The charity regulator should stay as far as possible out of debates about “wokeness”, the government’s preferred candidate to head the watchdog has told MPs, saying he does not believe charities are too political.
Martin Thomas told MPs on the Commons culture select committee that the Charity Commission should be firmly independent of government, and he saw no need to change the rules around political campaigning by charities.
Thomas’s appointment has come under particular scrutiny amid widespread concern in the voluntary sector that ministers wanted to appoint a pro-Tory chair. The previous commission chair, Tina Stowell, a former Conservative politician, was criticised by some for drawing charities into “culture wars”.
Thomas, when asked by the Conservative MP Damian Green during a pre-appointment scrutiny session on Thursday whether parts of the charitable sector had “become too political”, replied: “No, I don’t.”

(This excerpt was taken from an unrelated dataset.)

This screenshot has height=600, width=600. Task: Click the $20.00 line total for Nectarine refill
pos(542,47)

He told MPs he thought charity boards should be more diverse. “It’s very important that it [a trustee role] should not be an extra feather that you put in your cap as a result of being a part of the establishment or middle-class life. It should be something that is for everyone.”

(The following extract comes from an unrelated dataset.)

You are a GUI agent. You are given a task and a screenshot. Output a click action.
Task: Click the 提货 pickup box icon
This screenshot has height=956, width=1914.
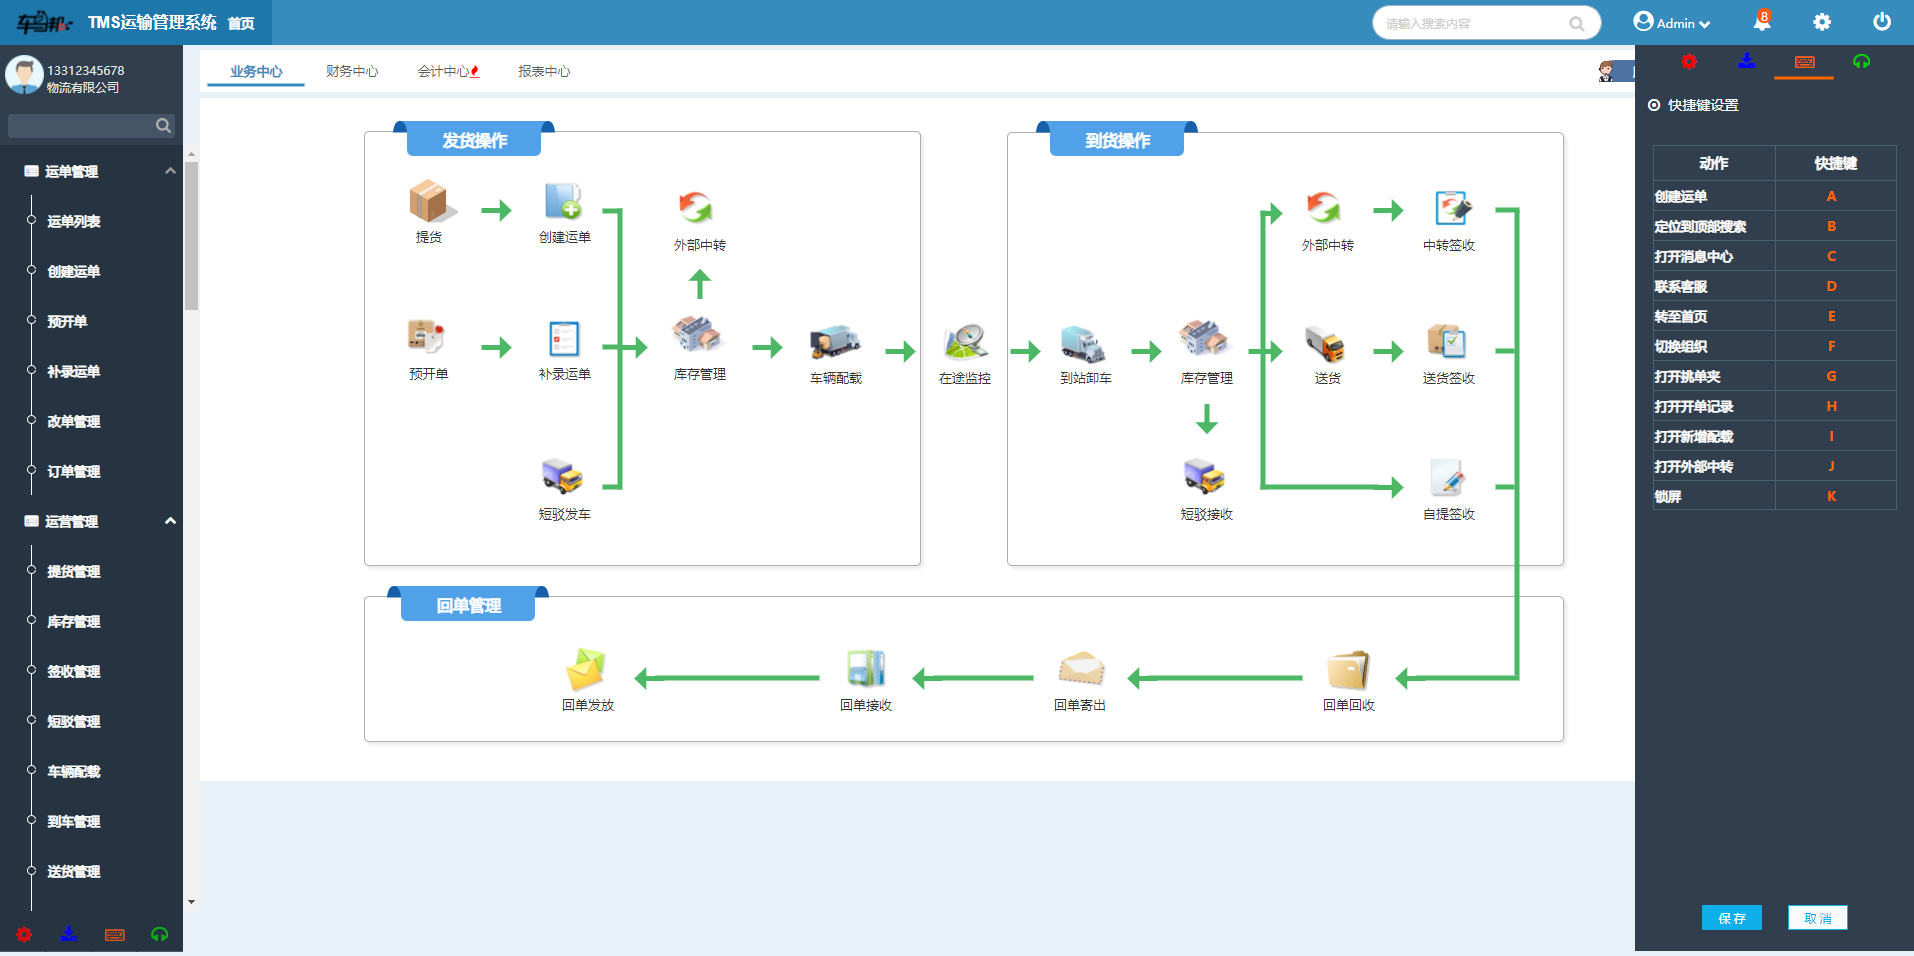coord(430,202)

Thomas is a finance and insurance professional and chair of several charities. These include the Forward Arts Foundation, which is responsible for the promotion and enjoyment of poetry in the UK and runs National Poetry Day. He has no declared political activity.

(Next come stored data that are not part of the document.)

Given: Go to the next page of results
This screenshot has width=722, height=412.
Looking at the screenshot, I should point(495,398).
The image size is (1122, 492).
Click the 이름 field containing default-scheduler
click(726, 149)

The commission has been at the centre of several recent political and media controversies involving high-profile charities accused of “woke behaviour” and playing politics, including the National Trust, Barnardo’s, and the Runnymede Trust.
Each was exonerated by the commission after complaints by Tory MPs. In the case of the National Trust, the commission concluded it had acted “legally and responsibly at all times” in commissioning academic research into links between some of its country houses and the UK’s history of colonialism and slavery.
In September the then culture secretary, Oliver Dowden, caused a row when he published an article saying the next commission chair should be someone committed to tackling charities “hijacked by a vocal minority seeking to burnish their woke credentials”.
Thomas, when asked by the Labour MP Clive Efford what he thought of Dowden’s article, said it was unnecessary and trite. “The core point, if you take the rhetoric away, is that charities should be chaired by someone who believes charities should stay aligned to their charitable purposes,” he said. “That’s true, but it is also trite. It is of course the case that charities must stay live to their charitable purposes. To overlay that truth with dialogue about ‘woke’ or ‘anti-woke’ is extremely complicated because these are loose terms used in the debate about society, and they have no place in a regulatory dialogue or conversation.”
Guidance, backed up by law, already made it clear charities could not support or be part of any political party but were able to “engage in the political debate of the day to the extent that it furthers their purposes”, Thomas said. “While I wouldn’t want to be accused on its behalf of being complacent, I think the regime we have is the right regime.”
In 2018 the culture select committee refused to approve Lady Stowell for the role of commission chair but ministers appointed her anyway. Explaining the committee’s decision at Thursday’s hearing, the chair, Julian Knight, said: “The reason your predecessor did not pass muster is she gave probably the worst interview I have seen in 30 years of professional life.”